• **Document extract**
I don’t like systems that use git push for deployment (Heroku et al). Why? I do a lot of this:


$ git push deploy
... realize I forgot a domain name ...
$ git commit -m "fix domain name" -a ; git push deploy
... realize I didn't do something right with the database setup ...
$ git commit -m "configure database right" -a ; git push deploy
... dammit, I didn'
t fix it quite right ...
$ git commit -m "typo" -a ; git push deploy
 

And then maybe I’d actually like to keep my config out of my source control, or have a build process that I run locally, or any number of things. I’d like to be able to test deployment, but every deployment is a commit, and I like to commit tested work. I think I could use git rebase but I lack the discipline to undo my work so I can do it correctly. This is why I don’t do continuous commits.

There’s a whole different level of weirdness when you use GitHub Pages as you aren’t pushing to a deployment-specific remote, you are pushing to a deployment-specific branch.

So I’ve generally thought: git deployment is wrong.

Then I was talking to some other people at Mozilla and they mentioned that ops was using git for simply moving files around even though the stuff they were deploying was itself in Mercurial. They had a particular site with a very large number of files, and it was faster to use git than rsync (git has more metadata than rsync; rsync has to look at everything everytime you sync). And that all seemed very reasonable; git is a fine way to sync things.

• **Data extract**
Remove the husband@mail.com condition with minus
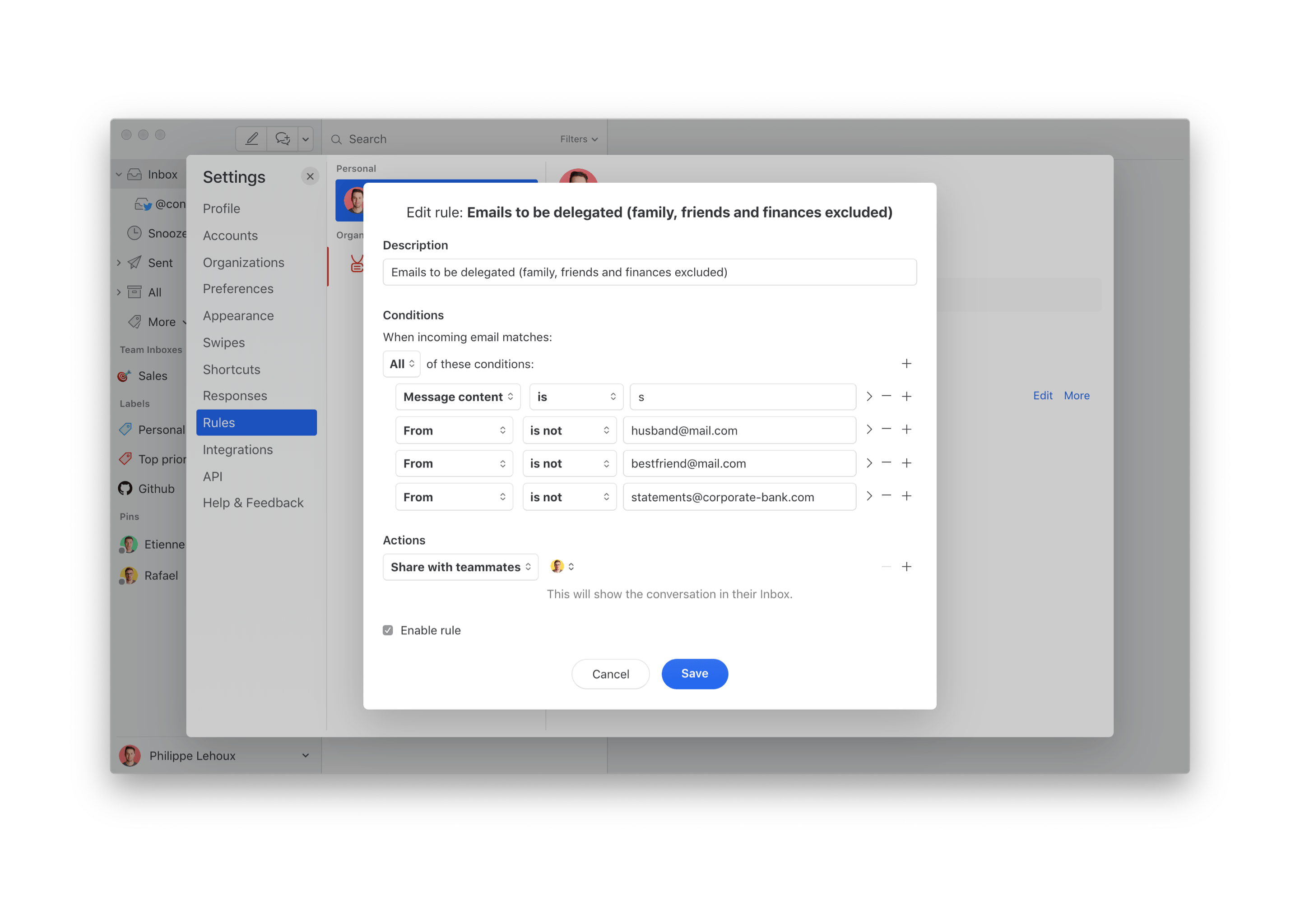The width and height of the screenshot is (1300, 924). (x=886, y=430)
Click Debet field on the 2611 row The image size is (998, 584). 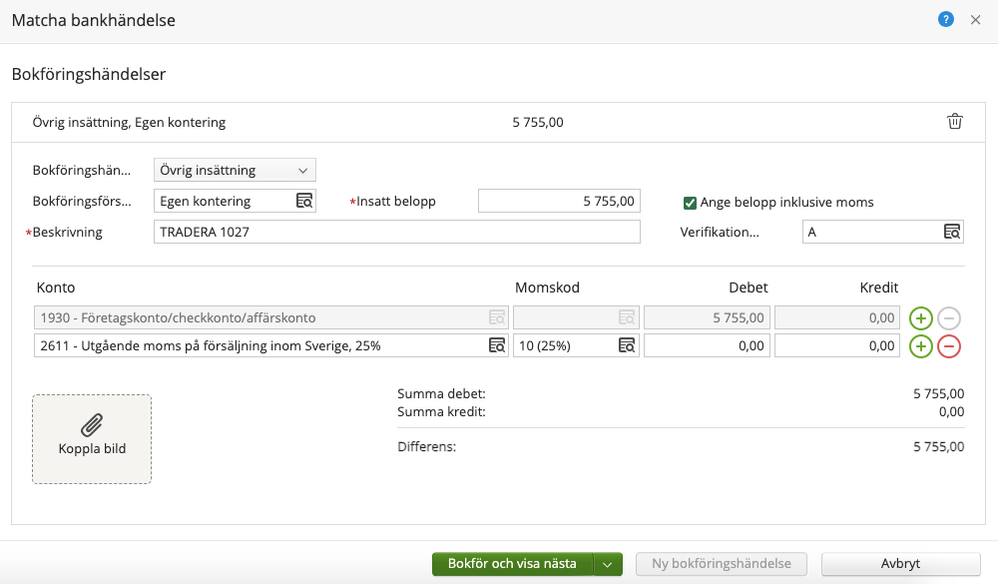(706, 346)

• **Problems**
a) In the post on git-based deployment, why was git faster than rsync for the Mozilla ops site with many files?
b) Carry on the post about git-based deployment from its last sentence.

• **Responses by task**
a) Git has more metadata than rsync, while rsync has to look at everything every time you sync.

b)
But I kind of forgot about it all, and just swore to myself as I did too many trivial commits and wrote too many meaningless commit messages.

Still… it isn’t so hard to separate these concerns, is it? So I wrote up a quite small command called git-sync. The basic idea: copy the working directory to a new location (minus .git/), commit that, and push the result to your deployment remote. You can send modified and untracked files, and you can run a build script before committing and push the result of the build script, all without sullying your "real" source control. And you happen to have a nice history of deployments, which is also nice.

I’ve only used this a little bit, but I’ve enjoyed when I have used it, and it makes me feel much better/clearer about my actual commits. It’s really short right now, and probably gets some things entirely wrong (e.g., moving over untracked files). But it works well enough to be improved (winkwinknudgenudge).

So check it out: https://github.com/ianb/git-sync

Programming
Web

Comments (11)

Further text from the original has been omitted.